(Stored items from a collection)
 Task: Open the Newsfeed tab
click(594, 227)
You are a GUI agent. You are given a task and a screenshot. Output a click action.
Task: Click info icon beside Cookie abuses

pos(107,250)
* * *
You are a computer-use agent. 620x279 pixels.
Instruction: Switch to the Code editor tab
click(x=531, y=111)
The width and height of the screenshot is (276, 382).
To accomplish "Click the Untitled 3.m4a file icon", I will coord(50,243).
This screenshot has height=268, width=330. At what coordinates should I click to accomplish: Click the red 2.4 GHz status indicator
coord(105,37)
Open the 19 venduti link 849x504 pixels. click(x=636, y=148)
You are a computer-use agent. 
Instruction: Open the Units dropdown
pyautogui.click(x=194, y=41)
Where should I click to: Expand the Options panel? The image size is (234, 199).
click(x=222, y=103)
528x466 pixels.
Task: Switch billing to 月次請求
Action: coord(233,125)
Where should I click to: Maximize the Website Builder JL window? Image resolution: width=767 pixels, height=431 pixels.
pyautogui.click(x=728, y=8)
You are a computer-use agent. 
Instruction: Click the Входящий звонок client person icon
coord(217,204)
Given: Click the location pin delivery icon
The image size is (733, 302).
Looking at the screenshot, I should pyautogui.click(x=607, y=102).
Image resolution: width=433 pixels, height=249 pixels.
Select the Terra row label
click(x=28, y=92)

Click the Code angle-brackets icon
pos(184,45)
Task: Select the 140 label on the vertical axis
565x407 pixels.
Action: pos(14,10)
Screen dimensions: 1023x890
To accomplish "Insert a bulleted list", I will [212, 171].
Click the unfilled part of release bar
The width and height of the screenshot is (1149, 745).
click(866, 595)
---
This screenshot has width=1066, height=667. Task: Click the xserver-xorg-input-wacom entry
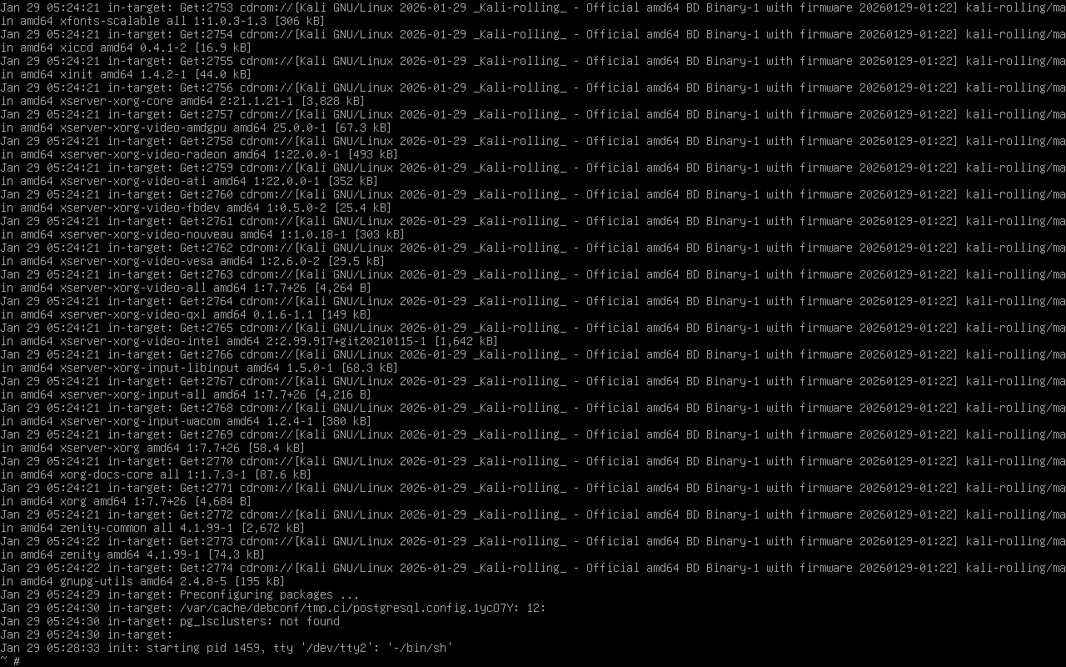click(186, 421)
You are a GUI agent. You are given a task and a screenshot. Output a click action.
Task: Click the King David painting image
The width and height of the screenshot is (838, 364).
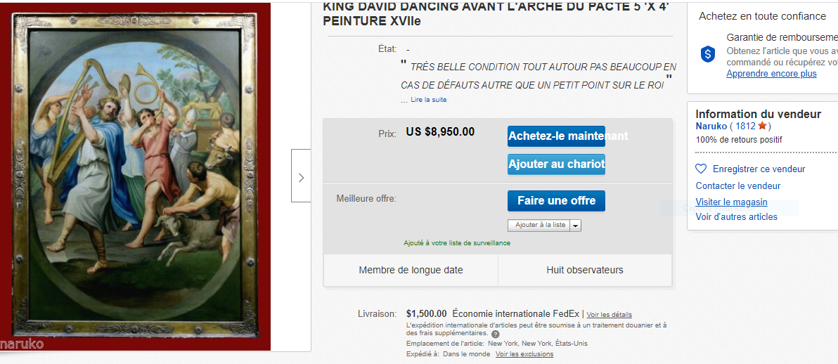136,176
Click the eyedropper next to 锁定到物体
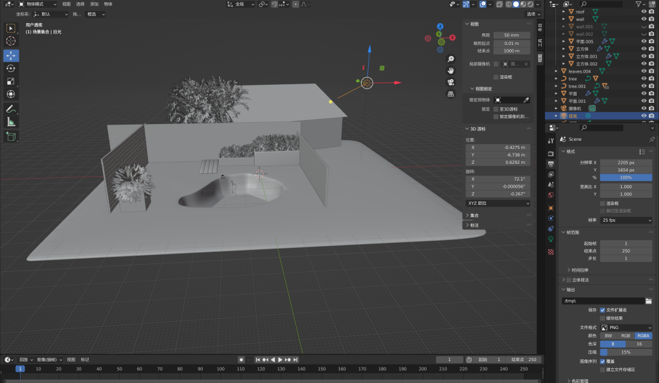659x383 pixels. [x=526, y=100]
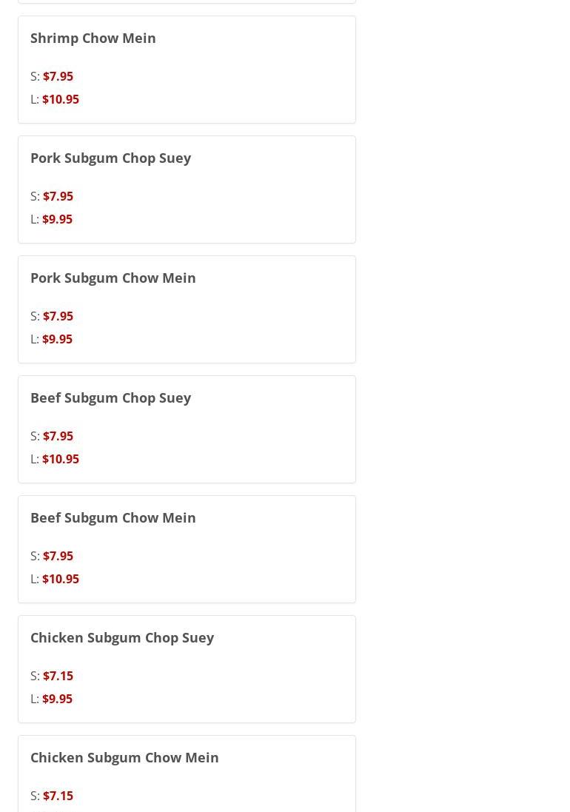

▶ **REQUIRED WORK**:
Using the data above, return each line that includes the word "will".

▶ **RESULT OF THIS EXERCISE**:
To accomplish "Click the Untitled 3.m4a file icon", I will coord(50,243).
To accomplish "Insert a bulleted list", I will [212, 171].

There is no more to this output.